*Exercise instructions*:
Continue the mailing-list thread comparing ASF infrastructure outages with Freenode IRC, starting right after its last sentence.

*Page excerpt*:
● ● ●
Noel J. Bergman wrote:
> Eelco Hillenius wrote:
> 
>>>> Hmm, that's not universally true though - Over the last year or so,
>>>> SF mailing lists have have various /prolonged/ outages whereas
>>>> Freenode IRC has not (as far as I know).
>>> We don't use SF infrastructure.
>> But ASF has had infrastructure outages the last year, just like
>> codehaus and probably any other provider had.
> 
> Oh, please.  We've had a fraction of the outages experienced by either of
> them, and if I take into account the number of times I have had network
> splits, much less been unable to participate in real-time, on Freenode,
> compared to the nicely asynchronous nature of e-mail, it isn't even a close
> comparison.

++1 - I think this explains the thought-process of some folks coming -into-
the ASF but it sure should be revised by the time they and their projects
graduate incubation :)
● ● ●
*Material*:
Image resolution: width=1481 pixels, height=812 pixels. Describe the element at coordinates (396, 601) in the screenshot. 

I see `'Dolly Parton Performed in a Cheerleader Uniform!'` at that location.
● ● ●
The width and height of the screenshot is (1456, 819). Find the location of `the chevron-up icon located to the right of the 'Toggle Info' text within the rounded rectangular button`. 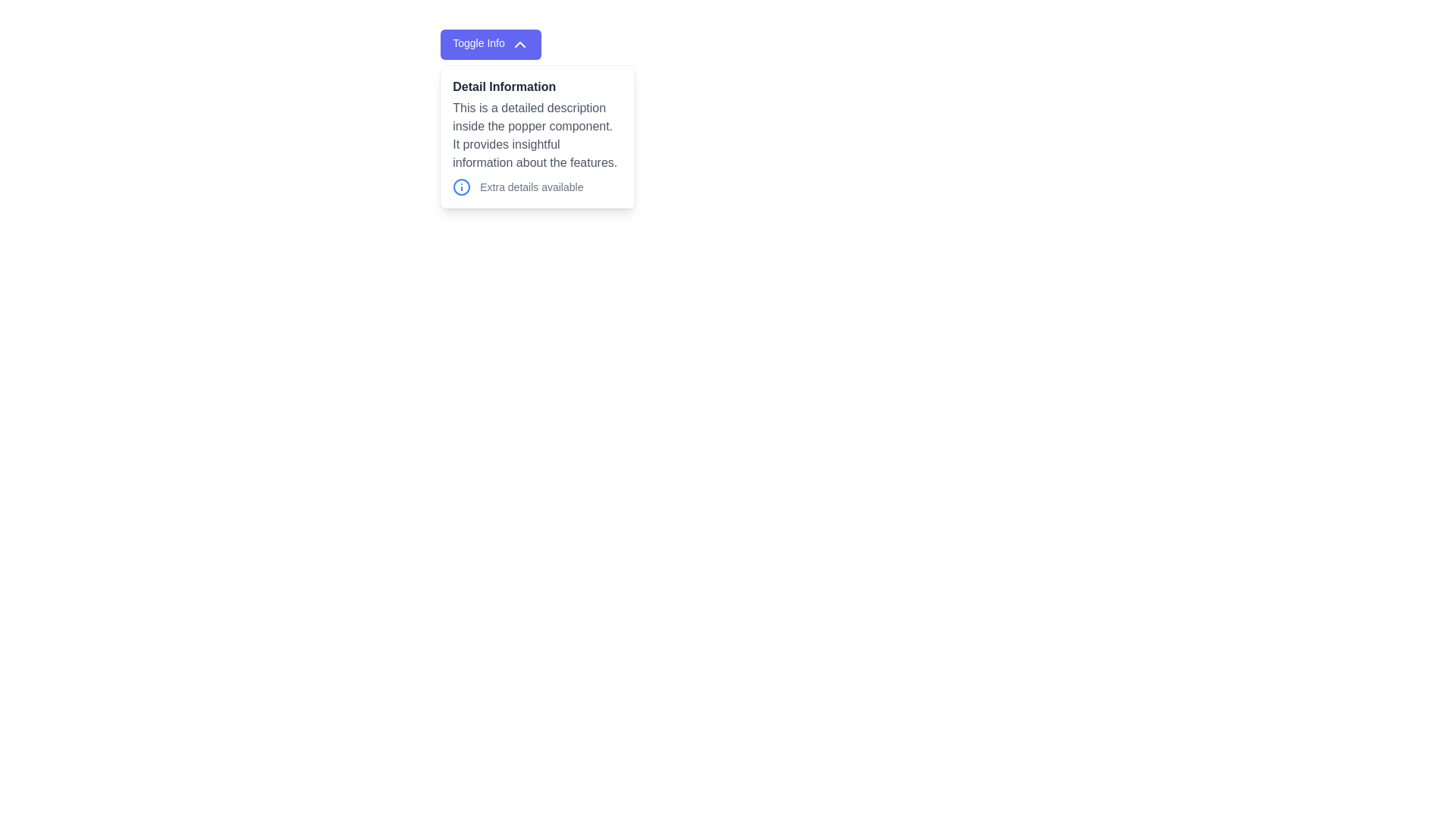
● ● ●
*Answer to this problem*:
It should be clear to everyone that IRC isn't a substitute for email dialog
by now, but that it can be a debugging/troubleshooting/kick the can sort of
forum for generating ideas.  But ideas evolve on list not offlist.

Roy T. Fielding wrote:
>
> Hmm, IIRC, we already experimented on that issue and discovered the result.
> I think it was before your time, but APR was mostly "designed" on IRC
> and various in-person meetings.  I only have one thing to say about that:
>
>    http://www.utahphillips.org/stuff/mooseturdpie.mp3

Well, either we are speaking of pre-apr apache-apr (before my time and long
ago scuttled) or...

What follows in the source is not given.